Monday 20 July 2009

The Sound of Summer

The hour-long walk from work to home is something I have mentioned on here before, for instance in this entry I wrote back in May:http://librarianwithsecrets.blogspot.com/2009/05/oh-to-be-lark.html

Today was one of the rare finer days we have had this month.
Overall, July was way too wet, and sometimes too cold, for my liking (and not only mine).
So, every chance I get, I am out there, enjoying the time and space I have almost entirely to myself between leaving work and arriving home.

As soon as I reach the edge of the fields, the sound changes.
Instead of cars, trains and people, all of a sudden, the sonic world seems to consist of the dominating sound made by the omnipresent cricket.

It is the main thread for the acoustic carpet covering those fields, and it has a pretty pattern weaved in, of lark song and softly rustling leaves in the hedges and the less soft rustling of the stems of wheat and rye alongside the whispering of the dark green maize leaves.
Every now and then, it is punctuated by the call of a buzzard, or the barking of a dog far away.

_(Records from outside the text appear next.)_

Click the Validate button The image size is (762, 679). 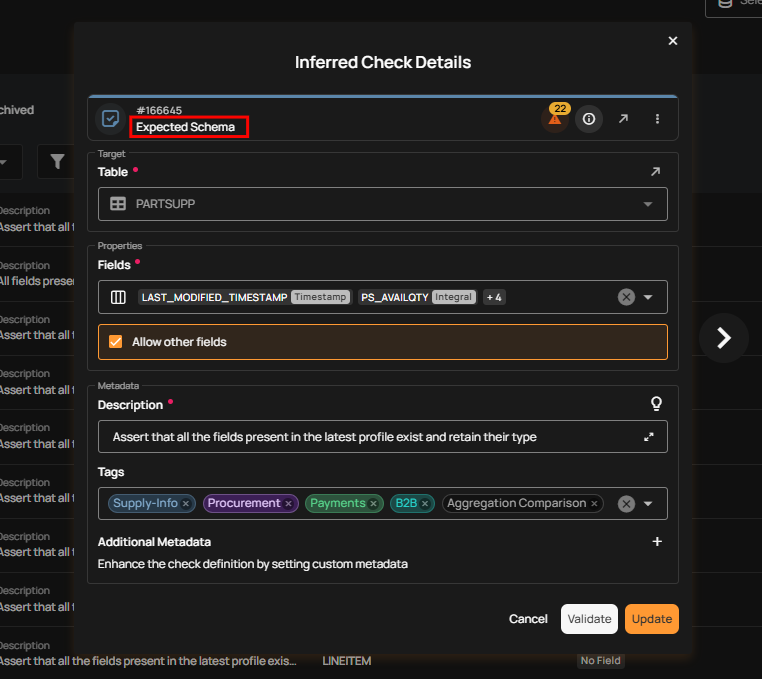(x=589, y=619)
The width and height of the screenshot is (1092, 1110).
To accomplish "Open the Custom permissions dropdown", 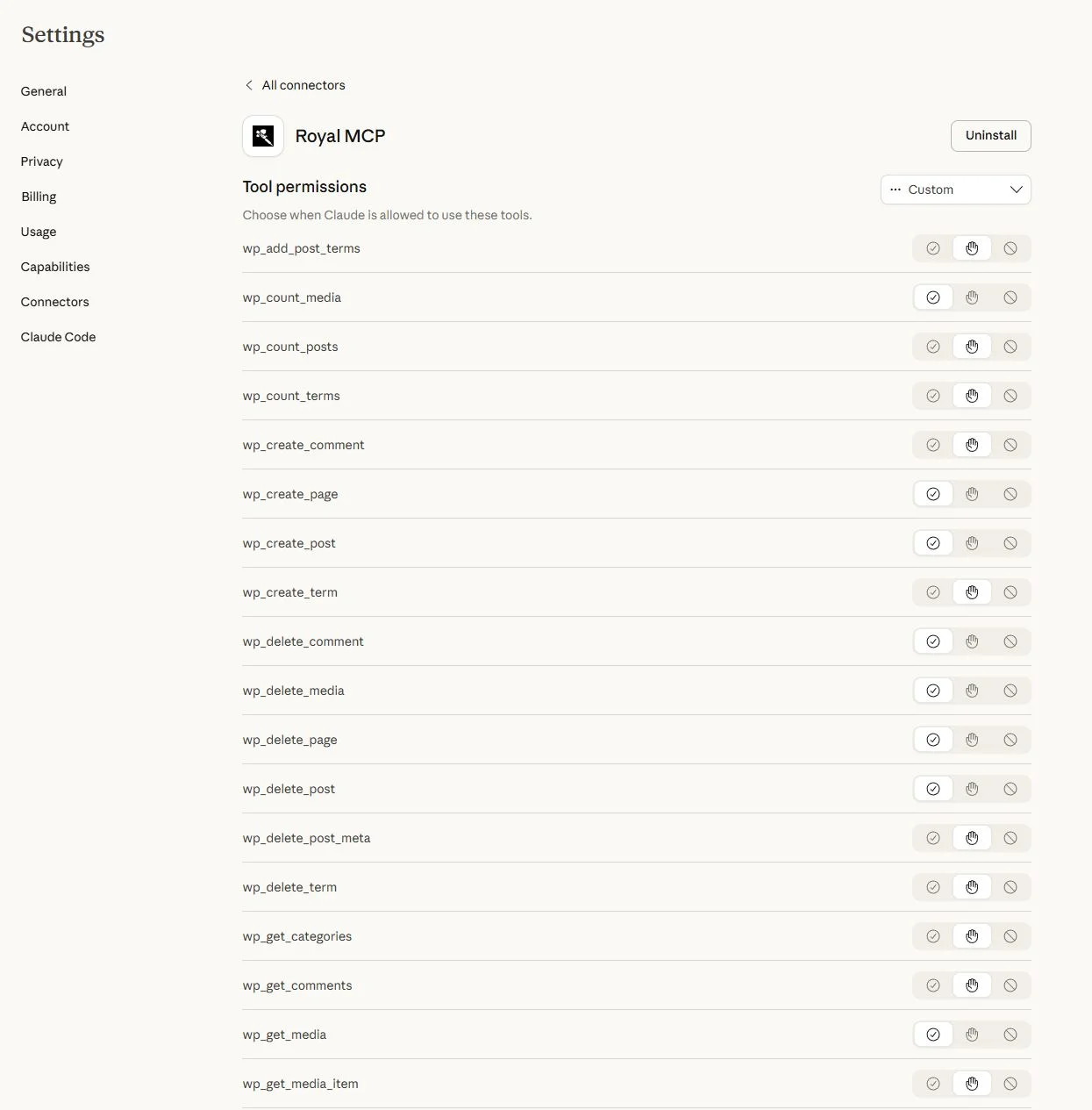I will pos(955,190).
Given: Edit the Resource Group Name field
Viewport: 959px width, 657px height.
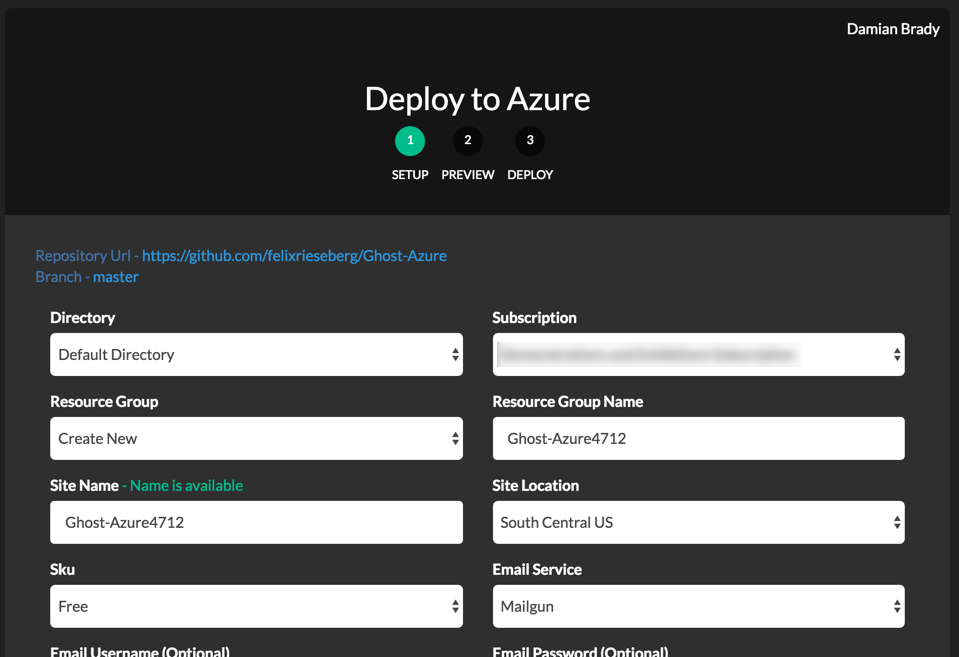Looking at the screenshot, I should tap(697, 438).
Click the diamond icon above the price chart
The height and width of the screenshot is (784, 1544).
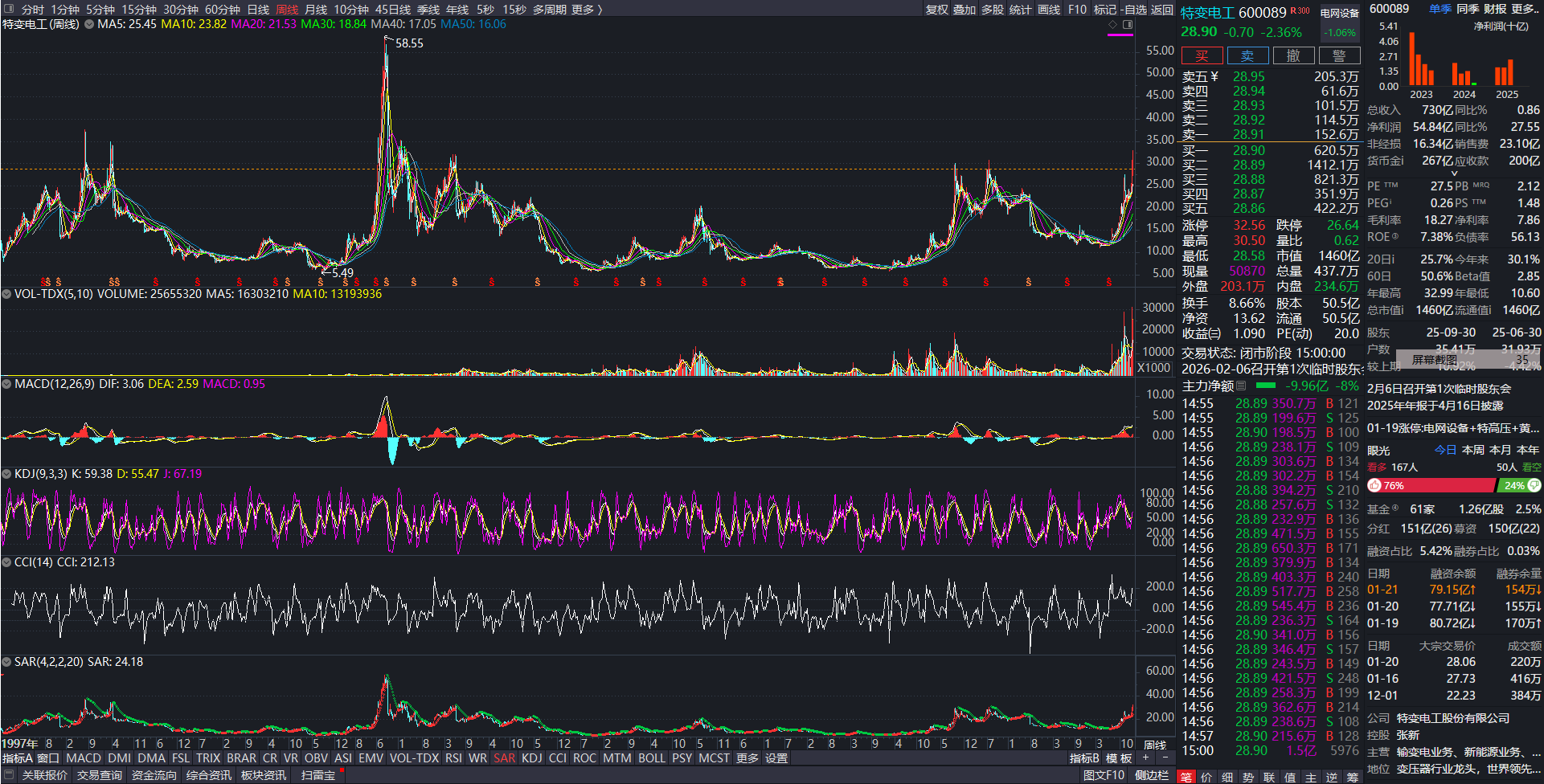point(1113,25)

Have you ever listened to - really listened to - the Summer-part of Antonio Vivaldi's much-abused "Four Seasons"?
If you have, you have heard the crickets, providing the sonic canvas for the image of an exhausted and dusty landscape, breathing heavily under a merciless sun, until its power is temporarily broken by a mighty thunderstorm.

Such is, for me, the sound of summer.